Ma quando il caso è stato riaperto nel 2021 la polizia su incarico della procura circa un anno dopo è andata a sequestrare nuovamente alcuni oggetti quel fermacarte (così come il portaombrelli e uno dei due portapenne) Soracco ha di non averlo conservato mentre aveva conservato gli altri oggetti in onice. Oggi il commercialista imputato di favoreggiamento non era presente in aula (così come l’imputata di omicidio, Annalucia Cecere, che non è mai venuta al processo) ma in una delle prossime udienze se lo riterrà potrà chiarire il perché si è liberato di quegli oggetti conservandone altri analoghi.

A rilevare quest’assenza di alcuni reperti è stata in aula Daniela Scimmi, biologa del laboratorio di genetica forense della Polizia di Stato che già nel 2011 – quando fu riaperto il caso una prima volta si era occupata della revisione di tutti gli atti e di tutti gli accertamenti e nel 2021 con le nuove indagini che hanno portato all’attuale processo si è occupata personalmente dell’attività di analisi.
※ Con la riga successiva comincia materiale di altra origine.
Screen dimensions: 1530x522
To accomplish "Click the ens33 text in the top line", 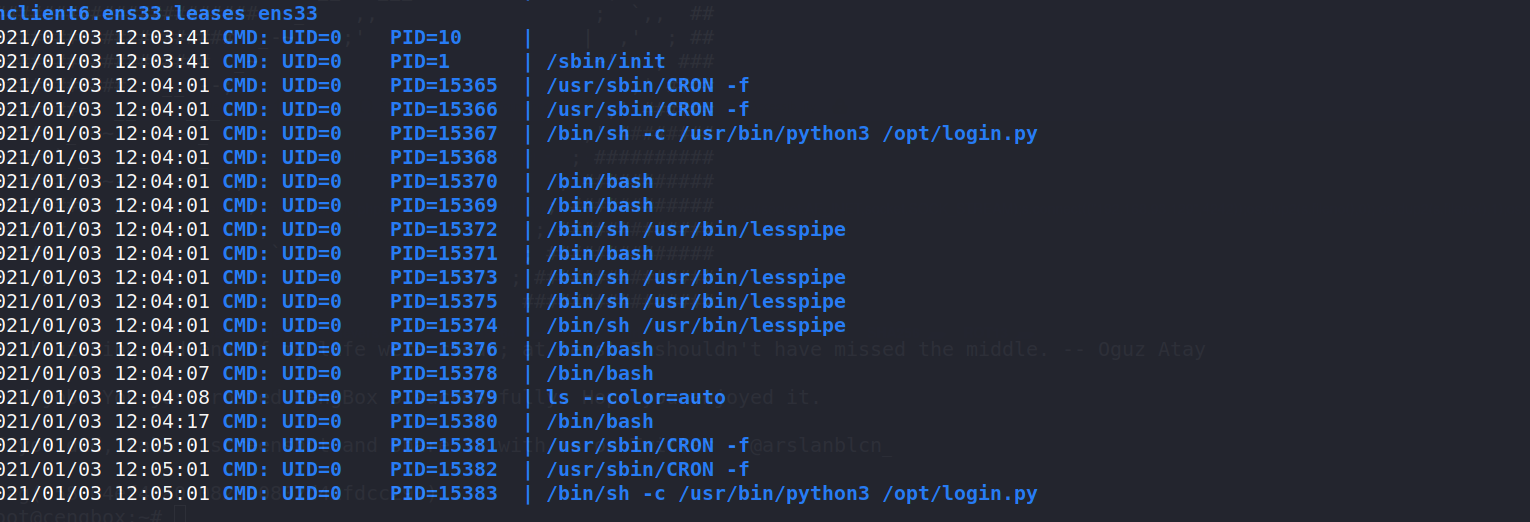I will coord(288,14).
Purtroppo, come ha spiegato Scimmi in udienza l’unico Dna “misto” ritrovato nelle nuove indagini non può essere la cosiddetta ‘pistola fumante’ per provare che sia dell’imputata e nemmeno che il secondo Dna ritrovato su un unico reperto sia di una donna: “Riguardo al fatto che sia un misto di due uomini e due donne non ci possiamo esprimere più di tanto – ha chiarito ai cronisti al termine dell’udienza – perché la parte residuale, oltre al profilo genetico che è stato identificato come quello della vittima, è di cattivissima qualità con dei valori che sono ai limiti dell’interpretabilità e spesso addirittura con valori che vengono confusi con il rumore di fondo”. E in ogni caso i profili genetici “sono stati estrapolati da reperti che sono stati toccati da più persone e che non sono contestualizzabili, cioè basti pensare alle operazioni di soccorso della vittima: hanno tagliato gli indumenti, li hanno poggiati perché allora non c’era tutta questa accortezza nel dover mantenere la l’integrità e la non contaminazione dei reperti”.
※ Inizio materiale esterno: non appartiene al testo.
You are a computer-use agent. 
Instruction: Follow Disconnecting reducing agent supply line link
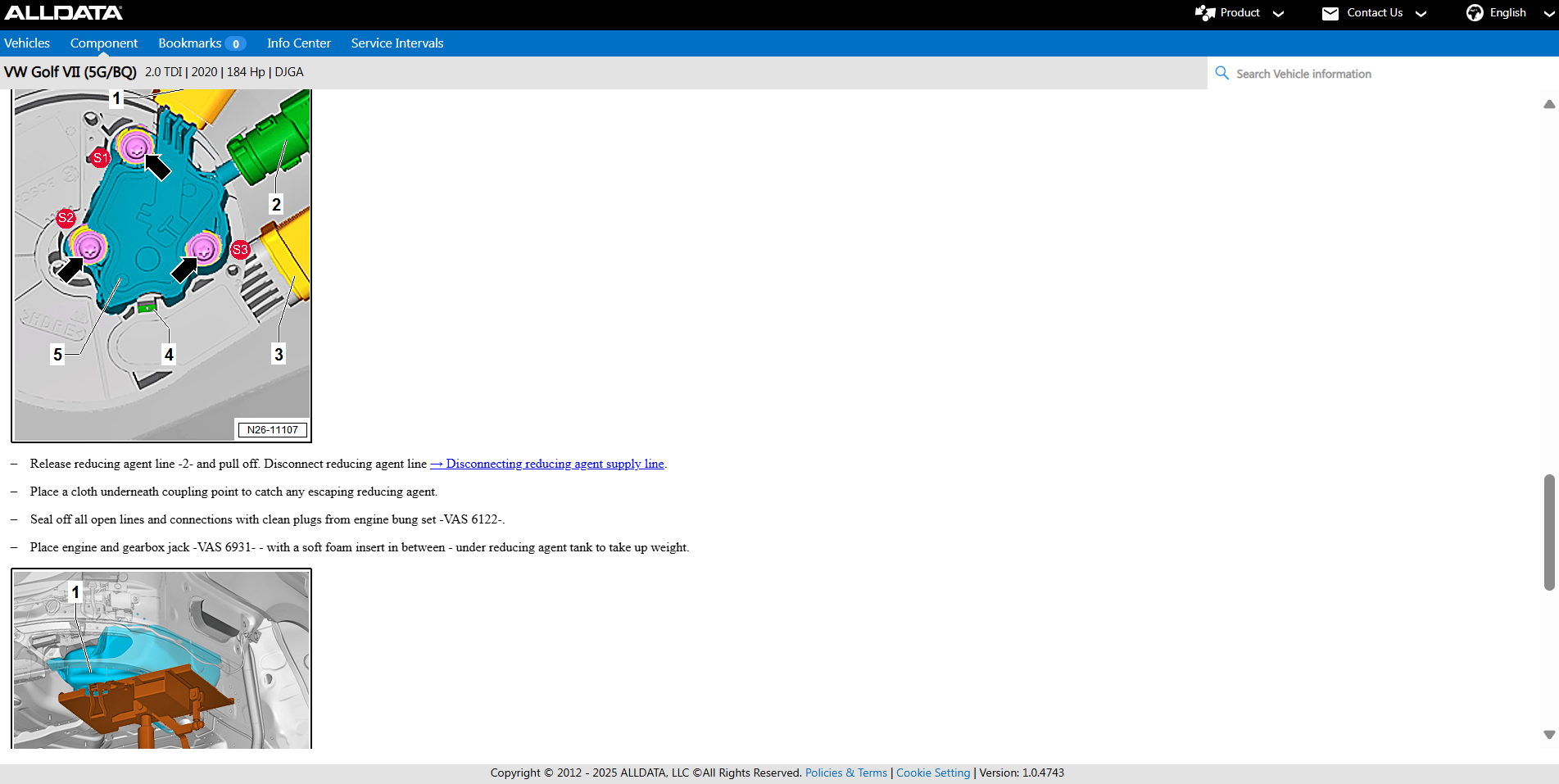click(547, 464)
Occorre infatti ricordare che all’epoca dei fatti sui reperti vennero cercate le impronte e non il sangue con un sistema che crea una sorta di “patina” sugli oggetti perché visto che non c’era ancora la ricerca del Dna erano le impronte la prova regina e quei reperti per diverse ragioni o per l’esiguità del reperto stesso si sono deteriorati rendendoli praticamente inutilizzabili con le nuove indagini.

Il medico legale Ventura: “Accanimento sulla vittima a terra, l’aggressione forze cominciata in ingresso”
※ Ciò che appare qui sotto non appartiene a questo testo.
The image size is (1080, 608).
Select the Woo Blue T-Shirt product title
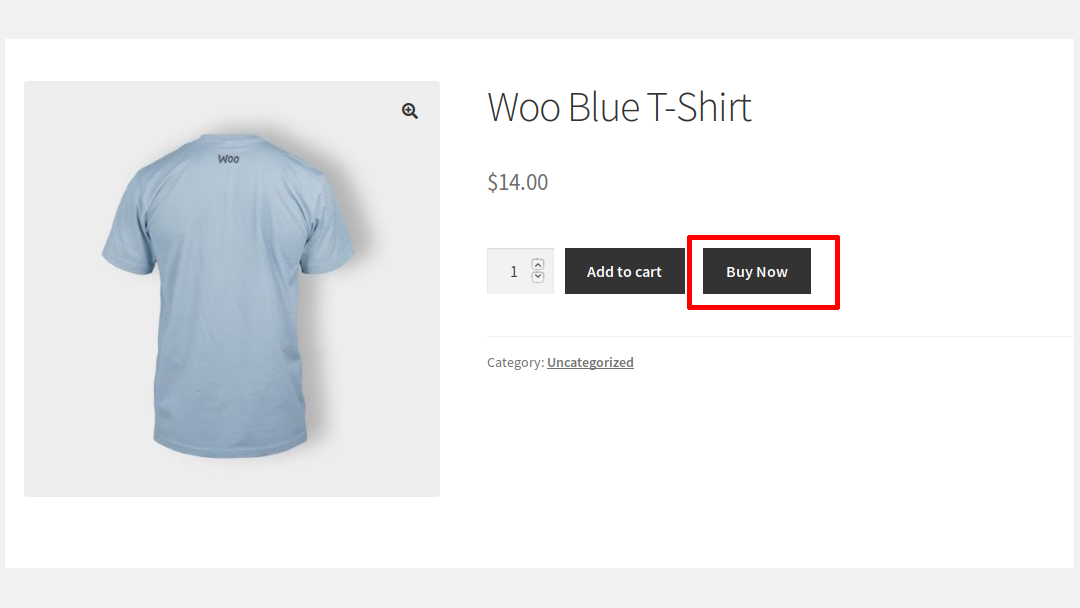coord(619,107)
Francesco Ventura, oggi direttore dell’istituto di medicina legale di Genova, all’epoca dell’omicidio Nada Cella, era un giovane specializzando che partecipò come osservatore all’autopsia su Nada Cella. Nel 2021 ha ricevuto l’incarico di rivedere tutti i referti e le foto dell’accertamento medico legale. “La causa del decesso – ha spiegato sono gravi lesioni traumatiche e fratture cranio-encefaliche causate da uno o più mezzi contundenti. E stata “la ripetizione dei violenti colpi contundenti a provocare” la morte di Nada. Secondo il medico legale l’assassino/a “si è sporcato vestiti e mani”. E “le lesioni sono molte – ha spiegato Ventura concludendo che “è possibile che la dinamica lesiva inizi in un’altra stanza e si concluda nella stanza della Cella”. E anche lui, come aveva fatto nella scorsa udienza l’ex dirigente della scientifica Cosimo Cavalera ha rilevato alcune lesioni di forma “ovaleggiante”.

Una forma che secondo Ventura può essere compatibile con la pinzatrice “usata tangenzialmente” e che è probabilmente l’arma del delitto che l’assassina/o ha portato via ma secondo l’accusa anche proprio con il fermacarte cilindrico che secondo la pm Gabriella Dotto e l’avvocata di parte civile Sabrina Franzone è stata la prima arma utilizzata da Cecere (come spiegato in questo articolo), in ingresso, poi sfuggita di mano e sostituita con la pinzatrice trovata sulla scrivania di Nada che nel frattempo era andata nella sua stanza a chiedere aiuto.